As part of the celebrations, the Adam Mickiewicz Institute requested a special film to be created based on Lutosławski’s music. The project was commissioned from legendary animation duo and Academy Award nominees, the Quay brothers. Their KwartetSmyczkovy - Paraphrase on Peter Handke's 'The Hour We Knew Nothing of Each Other was first screened during the Ruhrtriennale in Duisburg, Germany. In his review of the film for culture.pl, Filip Lech stated:
Everything melts on the screen, it’s fluid – human silhouettes, the landscape, the architecture. The only stable points are fragments recorded on 8mm tape, filmed by the Quay brothers during their stay in Poland in the 1970s.
Click here to read Filip Lech's talk with the Quay brothers, which took place a few hours before the Ruhrtriennale premiere of their KwartetSmyczkovy, based on the music of Lutosławski.
Paweł Janicki from the WRO Art Center took up Lutosławski’s technique - controlled aleatorism - in creating an interactive installation called the LutoScratch. Throughout 2014, there will be more showings of projects commissioned by the Adam Mickiewicz Institute. Those engaged in the projects are usually young Polish composers, and they base their work on both the concepts and creative work of Witold Lutosławski.
Grzegorz Michalski, who is the head of the Witold Lutosławski Society spoke about his organisation’s activities throughout the year. Major events included the 10th Witold Lutosławski Festival “Łańcuch” ("Chain"), which officially inaugurated the Year. There was also the biographic exhibition Lutosławski 1913-1994, and the publication of books including Andrzej Chłopecki’s PostSłowie. A Guide to the Music of Witold Lutosławski. Another special initiative included creating an application in collaboration with the IMiT and the National Frederic Chopin Institute. The software is a multimedia guide to different places in Warsaw connected with the life and work of the composer.
Michalski summed up the events:
The Lutosławski Year resulted in a greatly increased presence of his music at music festivals and concerts.

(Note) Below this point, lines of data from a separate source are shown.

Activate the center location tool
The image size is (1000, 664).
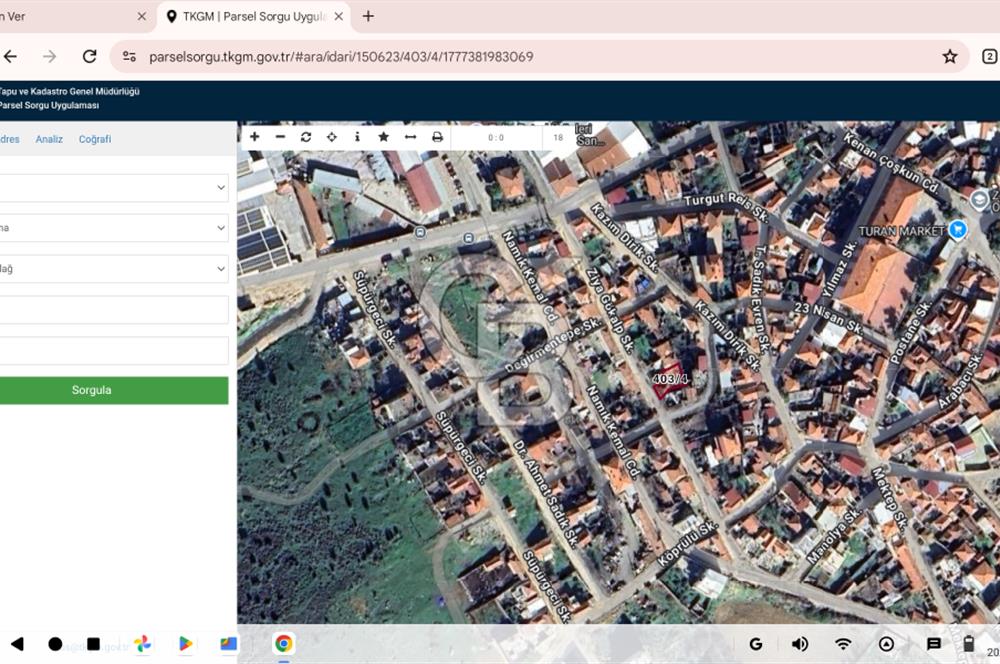coord(331,135)
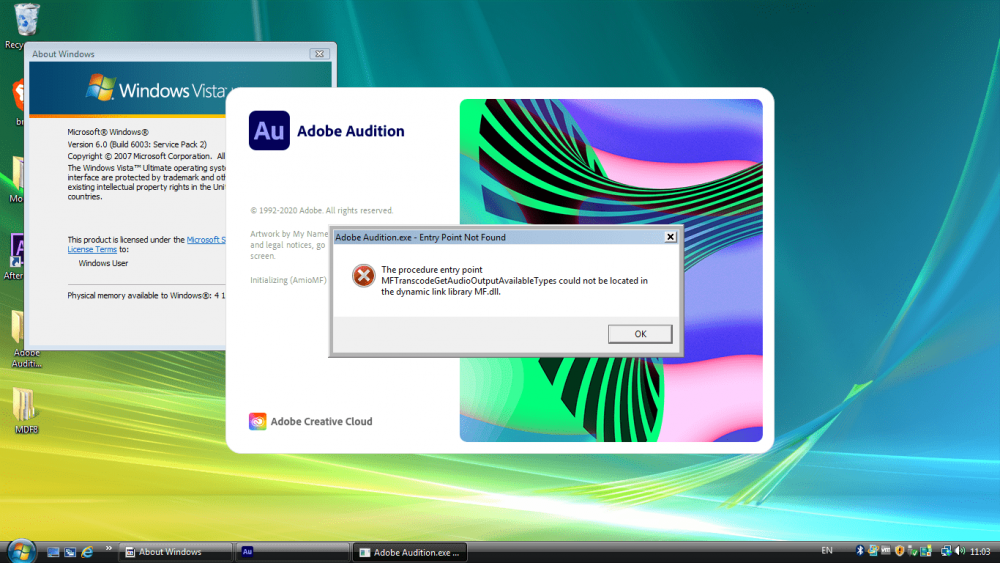This screenshot has height=563, width=1000.
Task: Click the Show Desktop Quick Launch icon
Action: [x=54, y=551]
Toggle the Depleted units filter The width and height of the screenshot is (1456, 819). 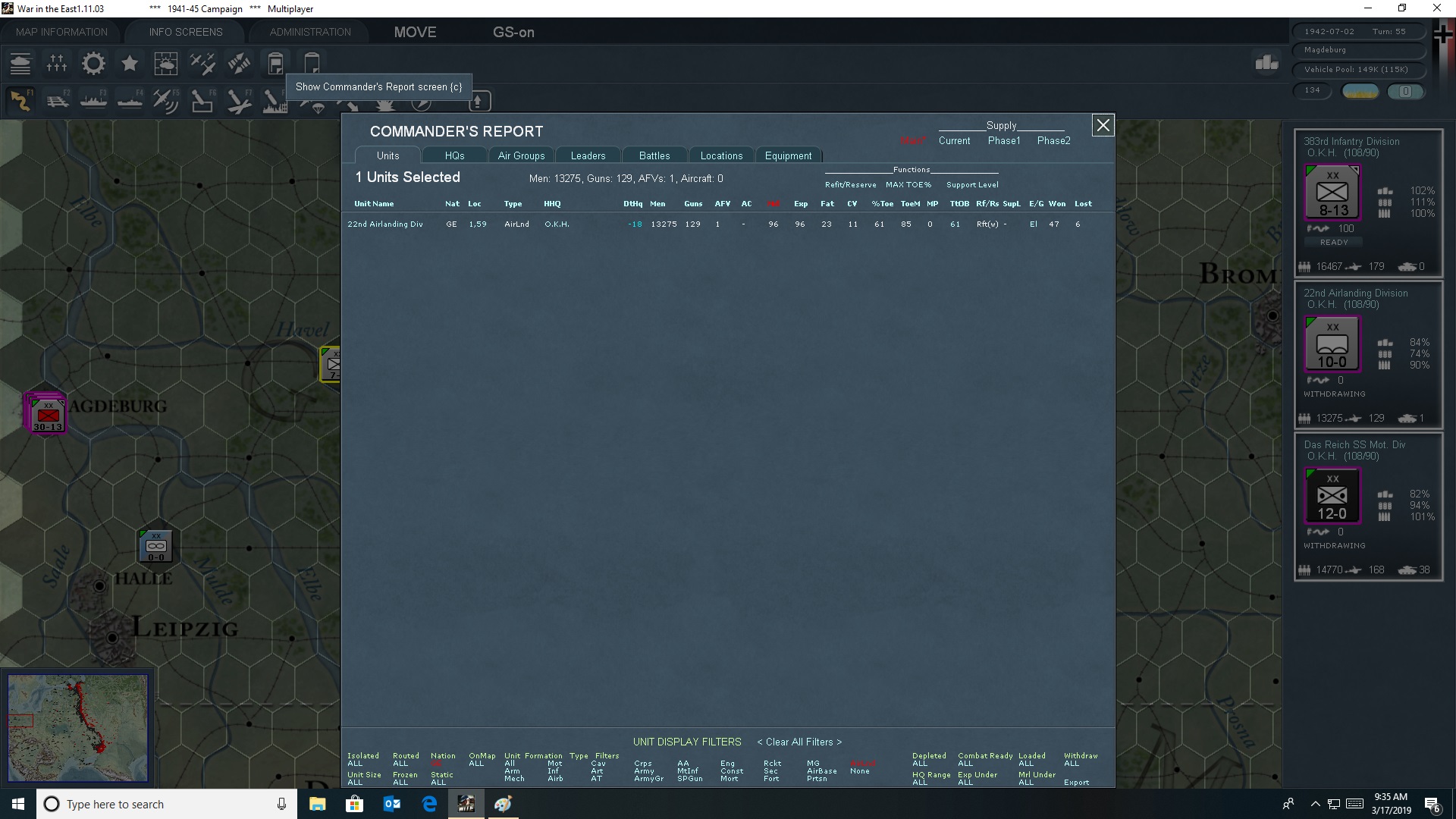point(929,760)
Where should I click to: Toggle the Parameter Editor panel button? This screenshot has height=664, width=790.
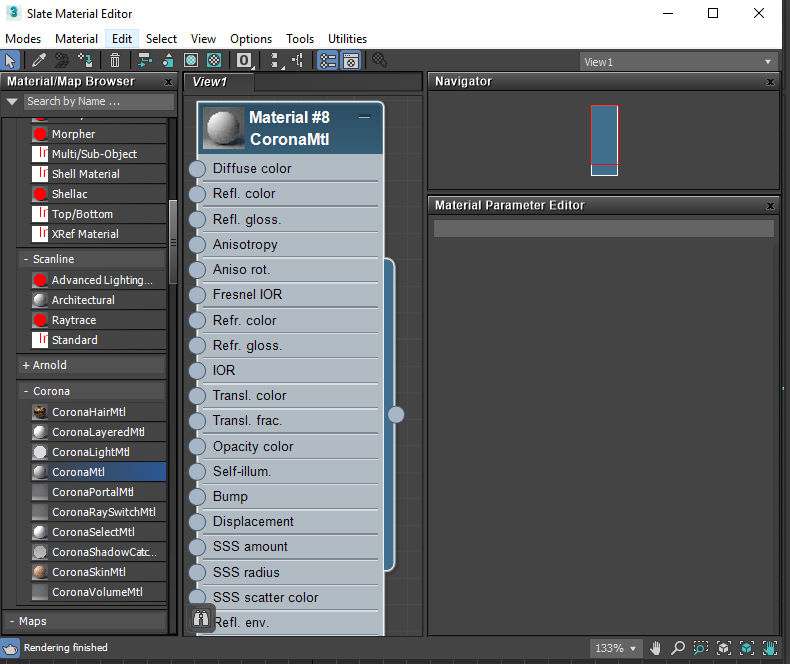tap(351, 61)
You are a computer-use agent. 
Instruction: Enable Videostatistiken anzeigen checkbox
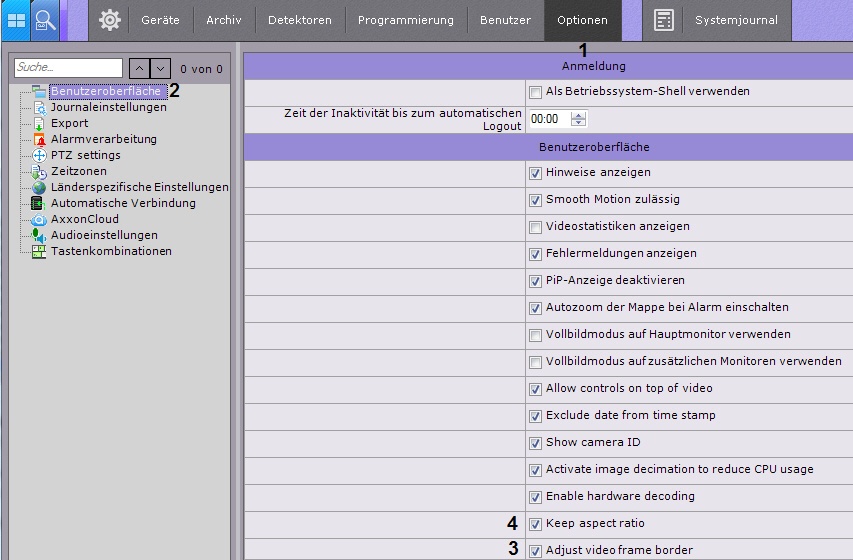(x=536, y=227)
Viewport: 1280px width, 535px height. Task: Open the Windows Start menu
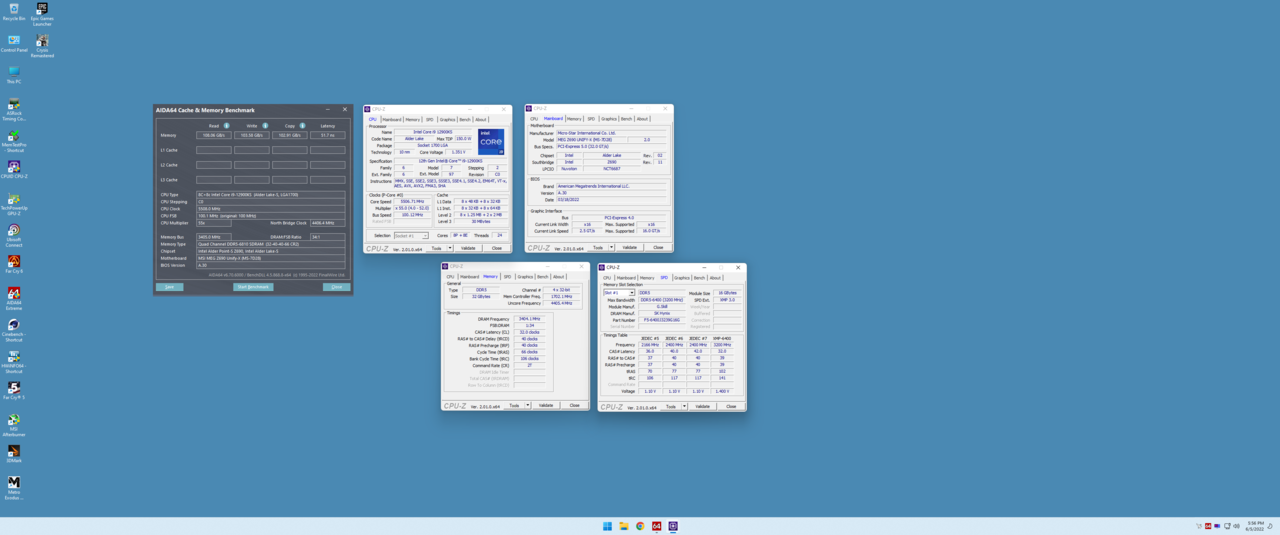(x=607, y=526)

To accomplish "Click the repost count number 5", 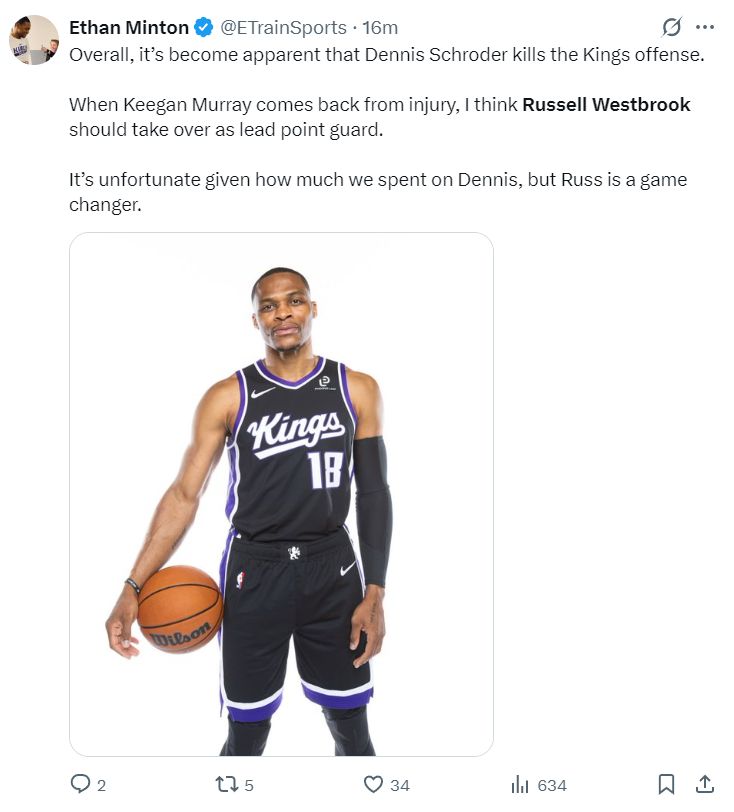I will coord(249,786).
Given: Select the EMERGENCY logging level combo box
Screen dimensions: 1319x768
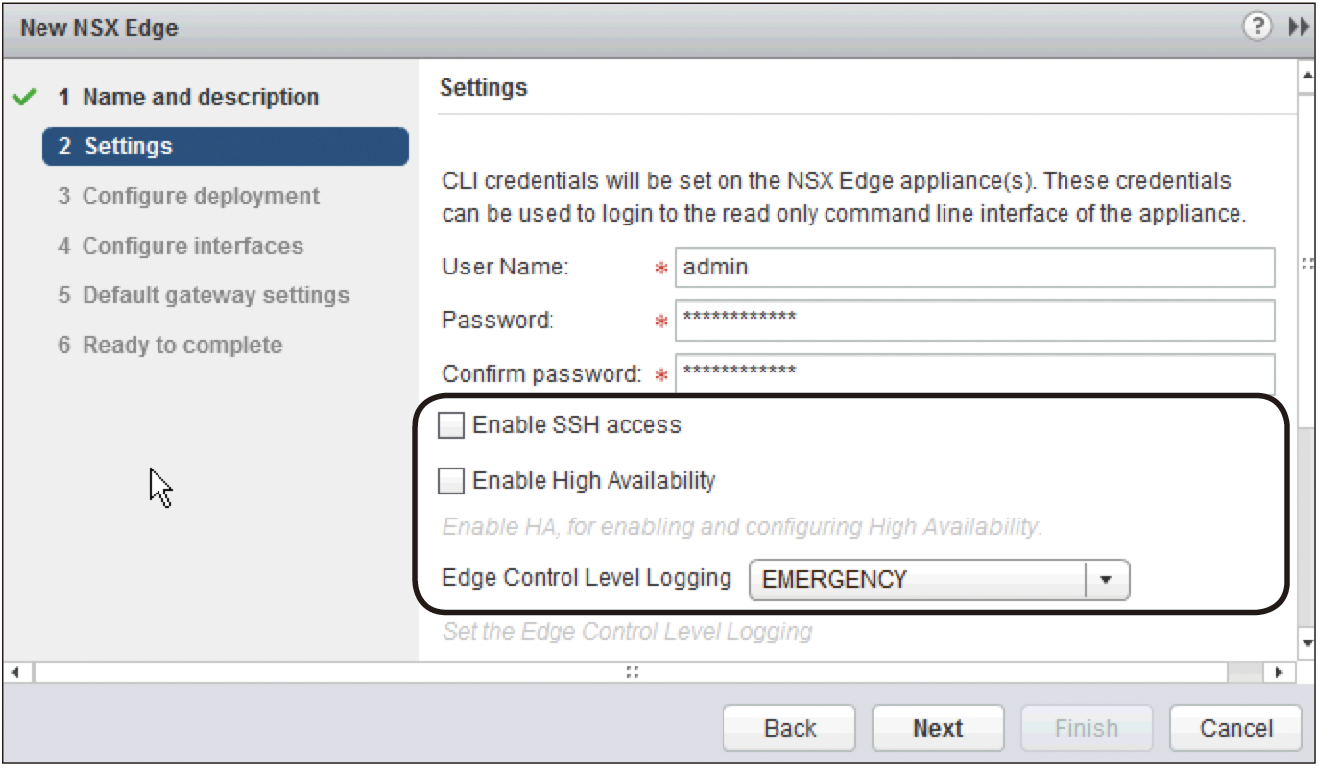Looking at the screenshot, I should click(x=939, y=580).
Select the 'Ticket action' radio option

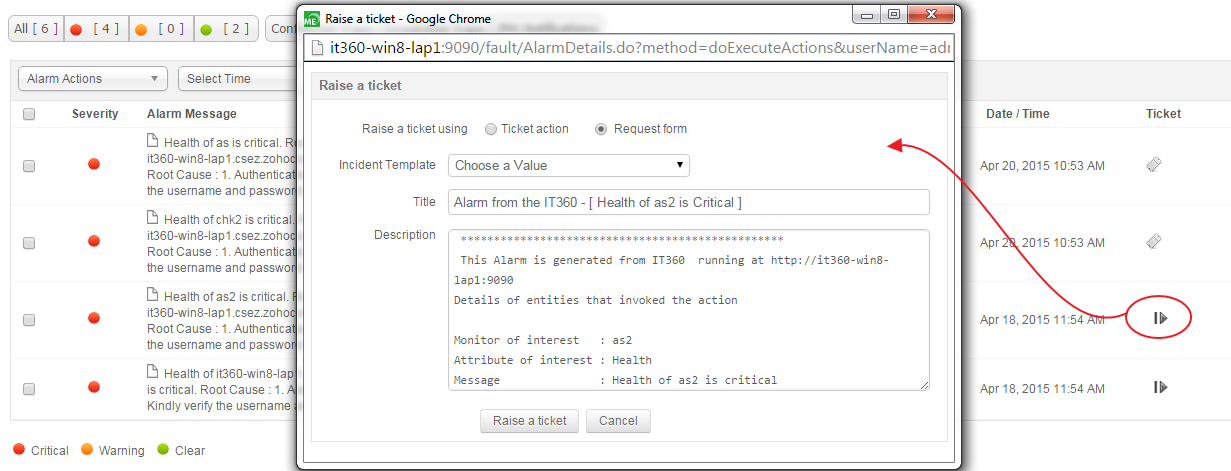click(490, 129)
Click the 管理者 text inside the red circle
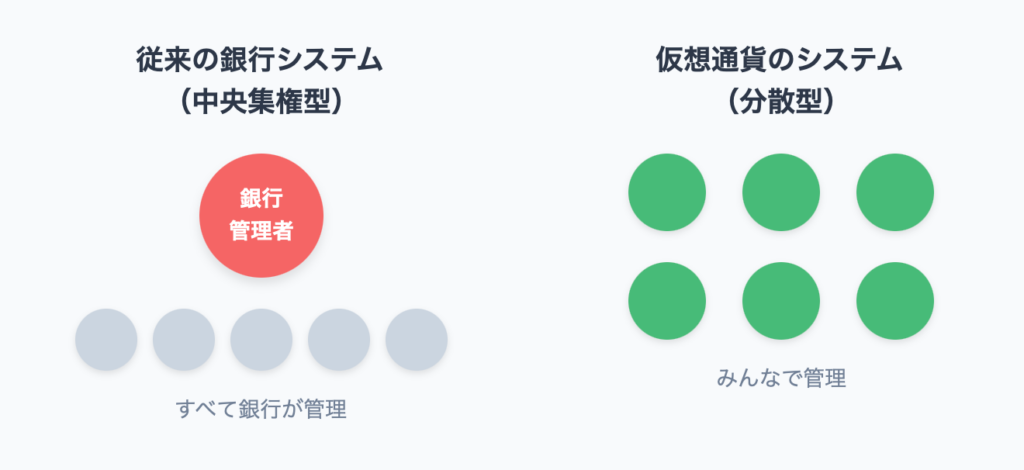The image size is (1024, 470). tap(261, 231)
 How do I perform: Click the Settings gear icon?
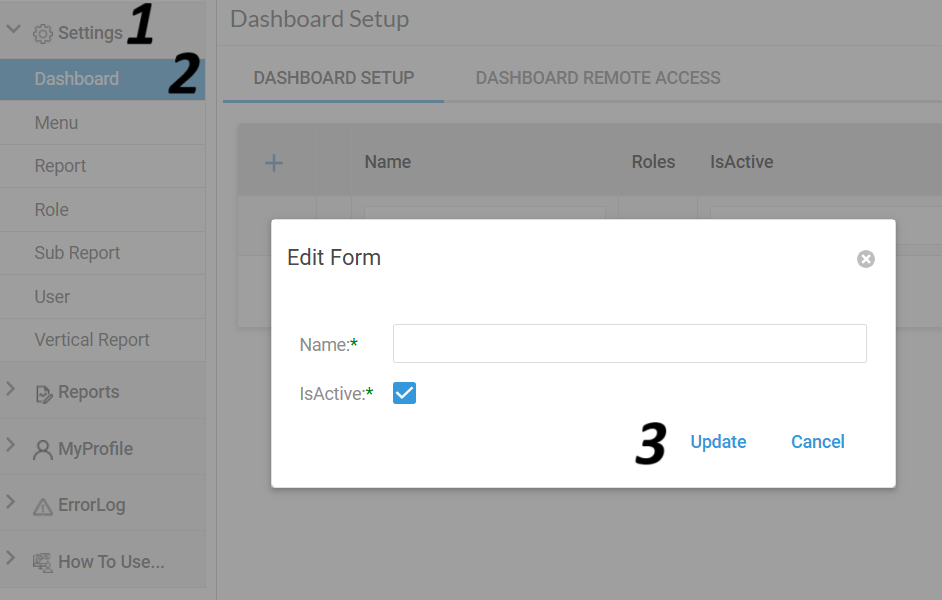pos(43,34)
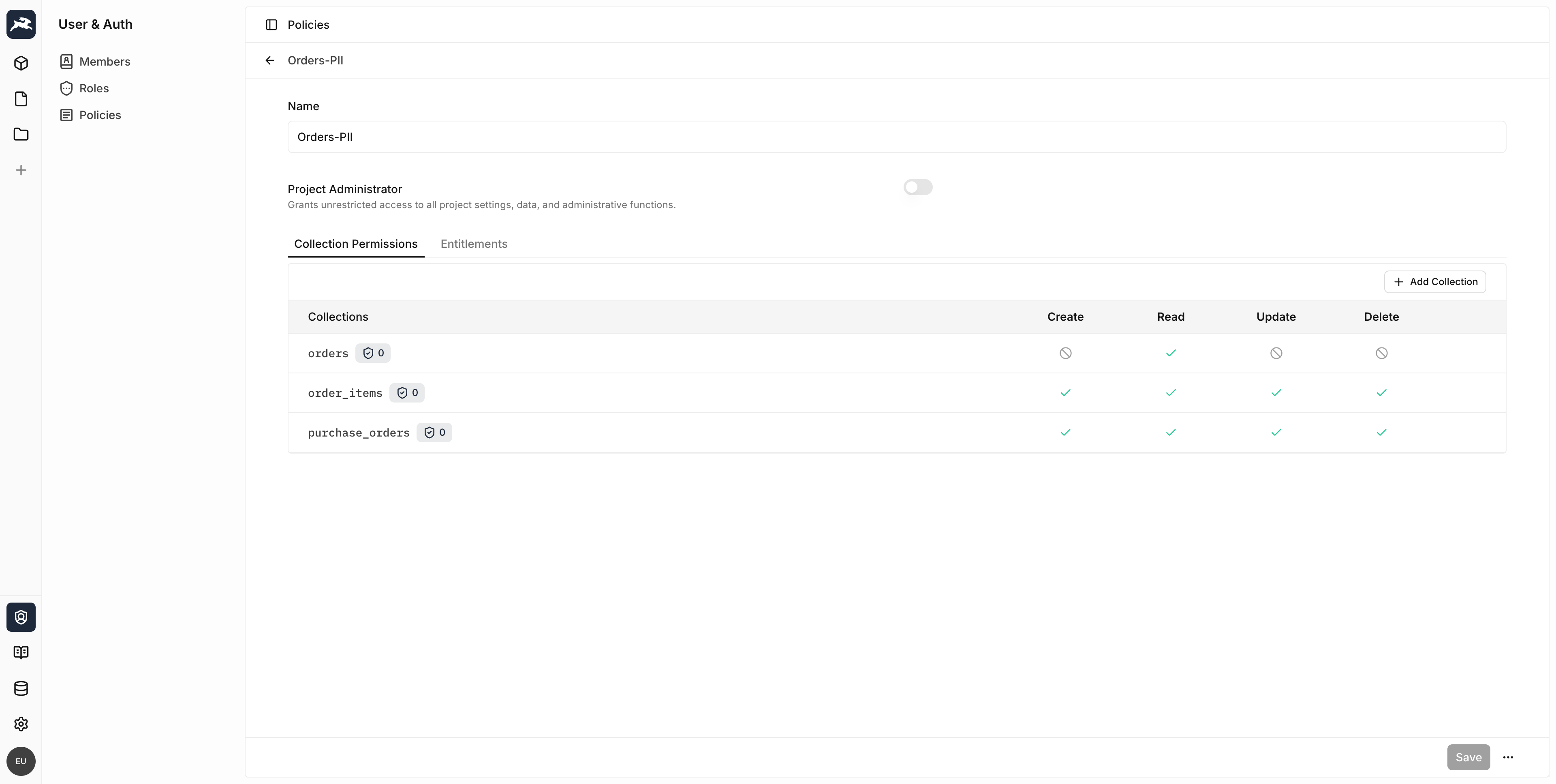This screenshot has height=784, width=1556.
Task: Open the document page icon in left rail
Action: click(21, 99)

The whole cultural world has incorporated the art of Lutosławski into the canon that describes our civilisation. We are aware of the fact that we are still far from being really acquainted with his music, but the first major step has been made.
The portal www.trzejkompozytorzy.pl has also been created, and it is the first such site in Poland. It is accessible to everyone, and it features performances of all the works written by Poland’s three great composers of contemporary music: Witold Lutosławski, Krzysztof Penderecki and Henryk Mikołaj Górecki.
Konrad Jeliński, one of the website editors comments:
We are dealing with something very attractive: a database that encompasses the works of three composers, and which can also serve as a useful tool for all sorts of compilations and comparisons, thanks to the function of filters. Those who dislike this kind of a bringing together of different composers can also choose to enjoy only the music by one of them.
The Lutosławski Year officially ended on the day of the 20th anniversary of the composer’s death, the 7th of February, 2014. The official closing was celebrated with a concert, organised by the IMiT and the Society of the 11th Festival of Witold Lutosławski, “Łańcuch”.